Dainėja
Current Project

Collaborator/s:
WETBEINGS Aukštumala ~ Arts, Science & Story Field Symposium
Lecture Performance & Workshop
1 June 2025
Aukštumala - Vabalai: a dreamed museum in the ruin of a peatland farm house
with:
Kim Bode (Bureau of Transitioning Landscapes) and Dr. Dr. Kallia Kefala
At the Aukštumala symposium, Dr. Dr. Kallia Kefala and Kim Bode presented their ongoing research into Dainėja, an emergent presence identified within the Aukštumala raised bog. Their lecture performance combined environmental science, acoustic analysis, and phenomenological observation to explore how wetlands may function as both ecological systems and perceptual matrices.


The researchers began by framing wetlands as “liminal acoustic archives”—dynamic environments that accumulate not only carbon and water, but also disturbances, resonances, and sensory shifts. Within this framework, they traced the appearance of anomalous hydroacoustic data initially dismissed as error: low-frequency pulses, rhythmic anomalies, and tonal arcs resembling lullabies. These irregularities coincided with unexplained ecological and physical disturbances, including displaced equipment, fluctuating water acidity, and out-of-season fungal blooms.

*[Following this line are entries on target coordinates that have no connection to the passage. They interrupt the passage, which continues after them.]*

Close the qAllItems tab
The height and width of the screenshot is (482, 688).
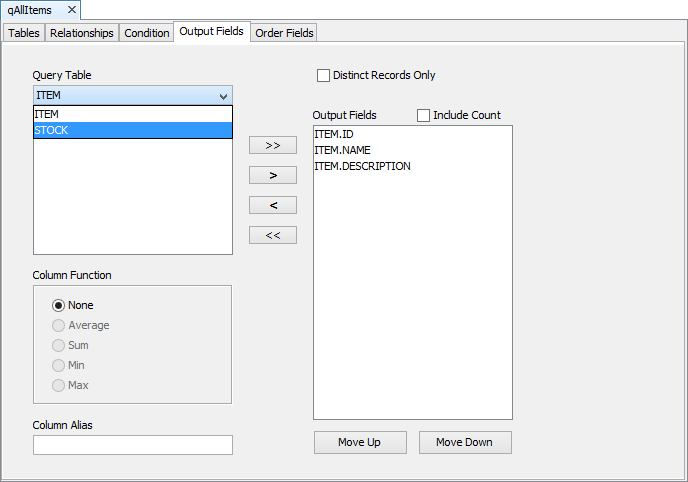(x=72, y=9)
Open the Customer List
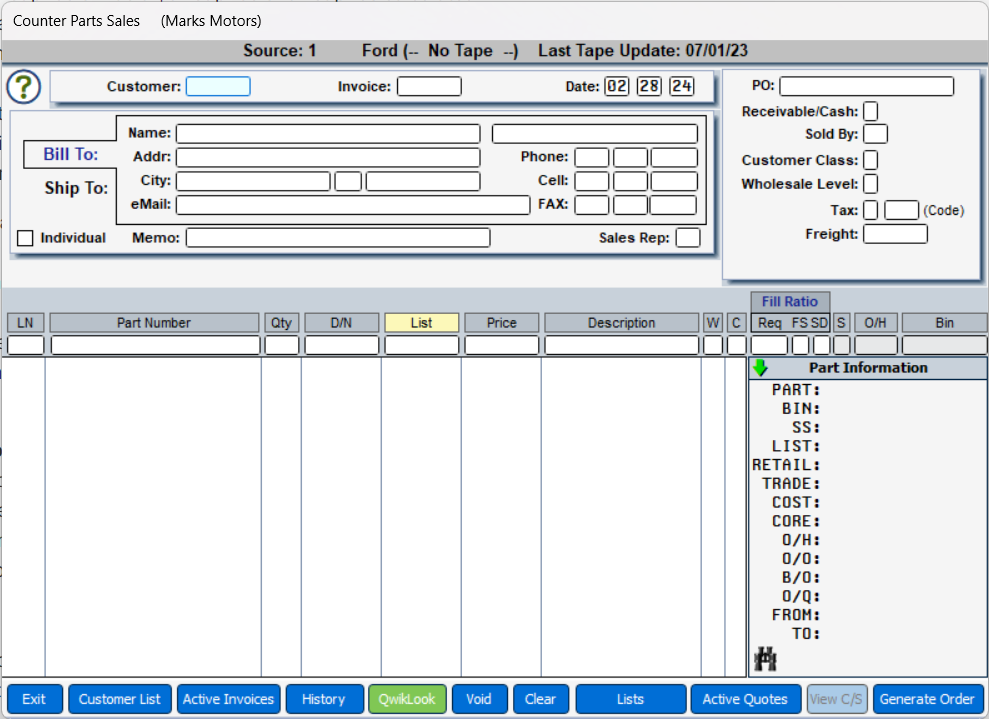 pyautogui.click(x=119, y=699)
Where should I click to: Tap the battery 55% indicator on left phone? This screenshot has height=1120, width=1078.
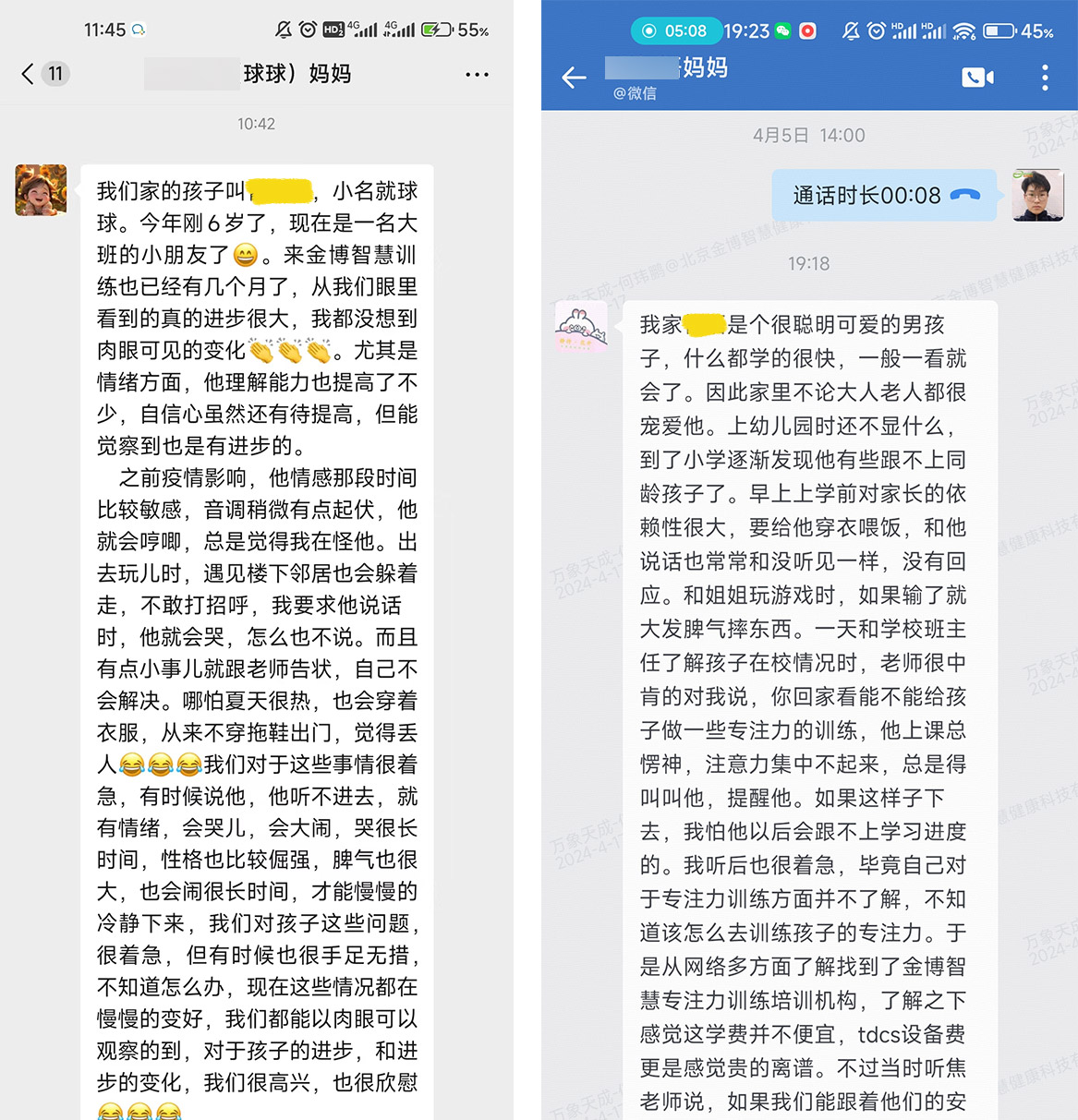coord(455,30)
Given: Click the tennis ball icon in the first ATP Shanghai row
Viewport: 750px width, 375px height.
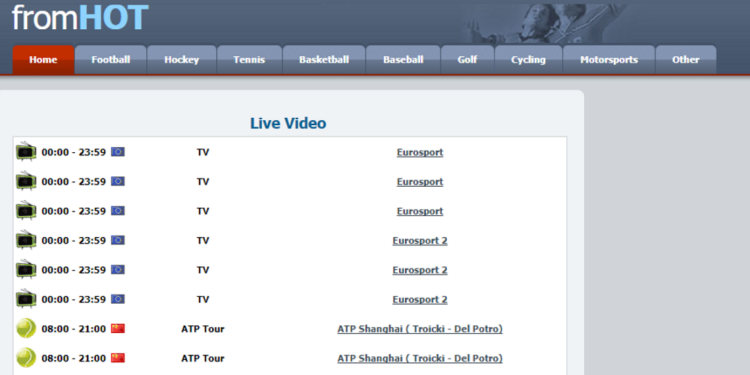Looking at the screenshot, I should point(26,329).
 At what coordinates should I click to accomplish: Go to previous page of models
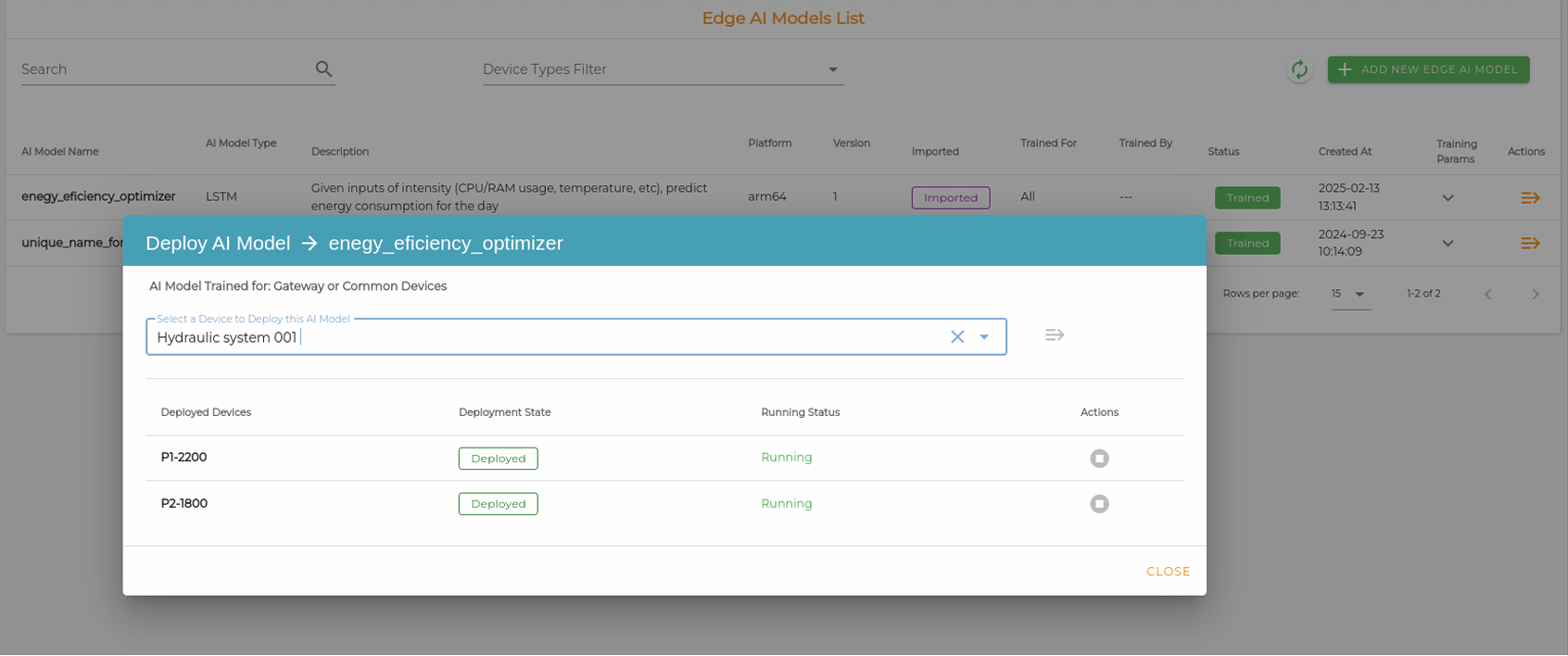pos(1488,294)
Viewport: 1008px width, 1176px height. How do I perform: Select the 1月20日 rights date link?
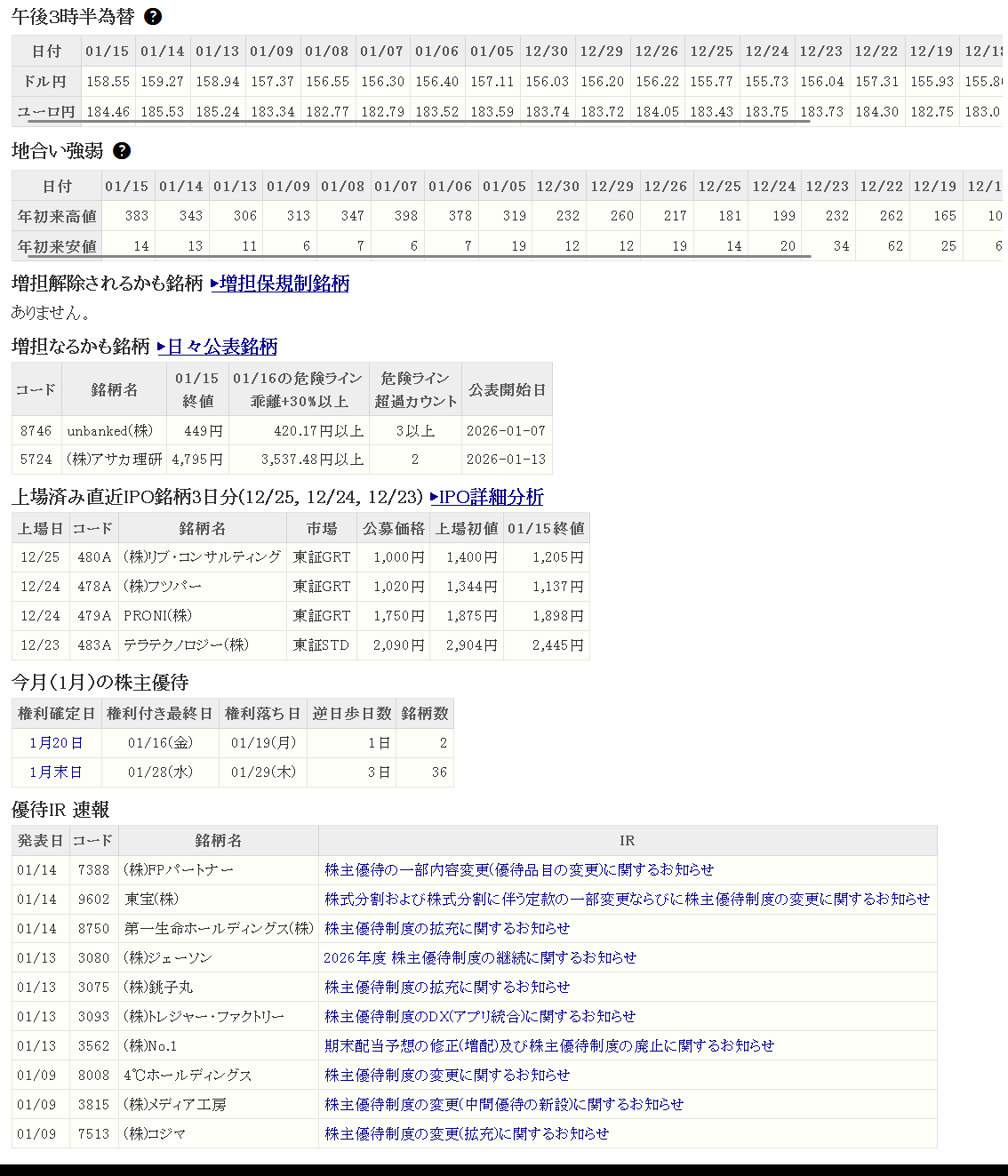click(x=56, y=743)
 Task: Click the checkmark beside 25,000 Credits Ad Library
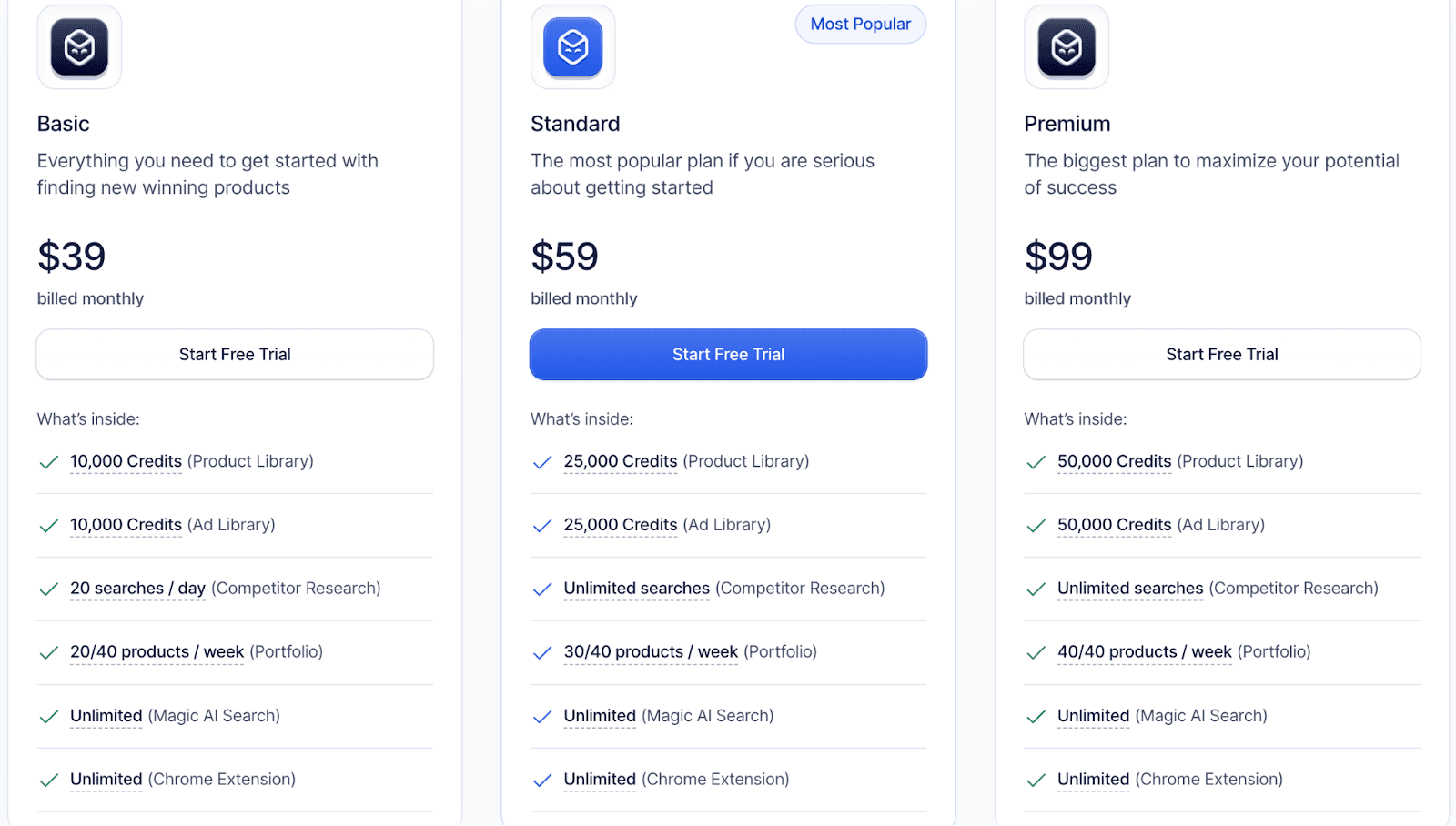pos(543,526)
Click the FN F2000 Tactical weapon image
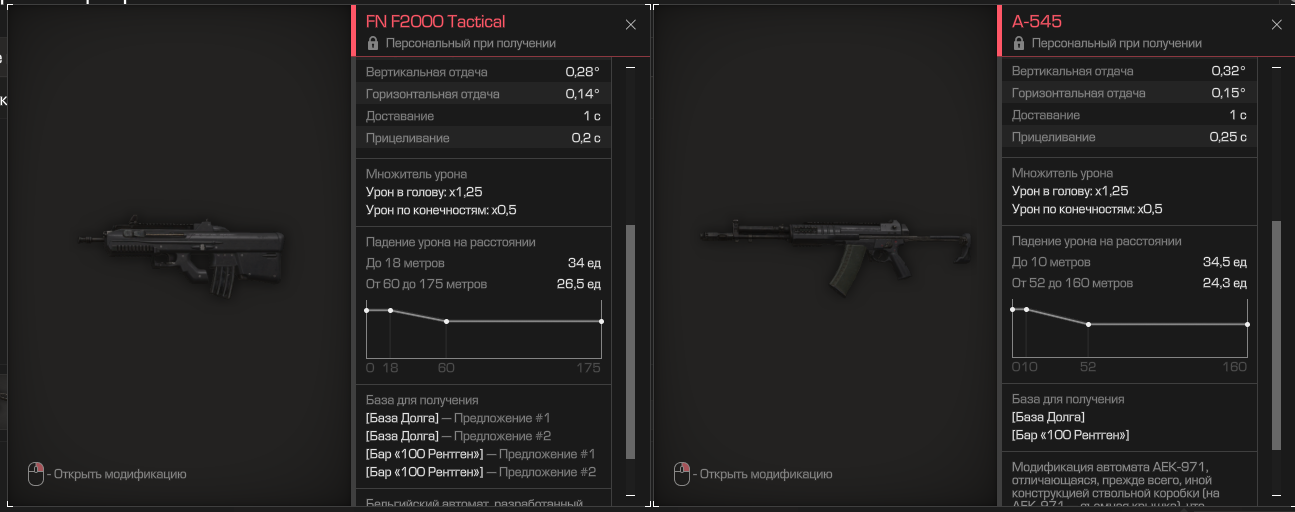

Rather than attributing these anomalies to mechanical fault or isolated phenomena, Dr. Dr. Kefala and Bode proposed that they pointed toward a recurring, distributed modulation—what they named Dainėja. They emphasized that Dainėja is not treated as a subject to be proven, but as a relational presence that reorganizes perception and highlights ecological instability already present in the landscape. Subsequent analyses revealed structured “bioacoustic murmurs” in the bog’s soundscape. These tonal patterns were mirrored by unexpected material discoveries, such as vessel-like whistles producing the same vowel-tones captured in recordings. The team interpreted these as sonic artifacts, suggesting that Dainėja operates not through direct communication but through resonance and mimicry embedded in the environment.
In theoretical terms, the researchers positioned Dainėja as a trans-figure—a shifting condition rather than a stable entity—drawing from queer ecological theory to highlight fluidity, boundary dissolution, and distributed presence. The study emphasized the importance of ethical engagement in the absence of empirical confirmation. Instead of extraction or classification, the team advocated for “non-instrumental offerings”—gestures of care and reciprocity toward the bog and its more-than-human agents.
The lecture concluded with a participatory workshop, in which attendees created and released tactile artifacts into the wetland. This practice was framed as a methodological extension of the research: an experimental mode of response where science, story, and ritual converge.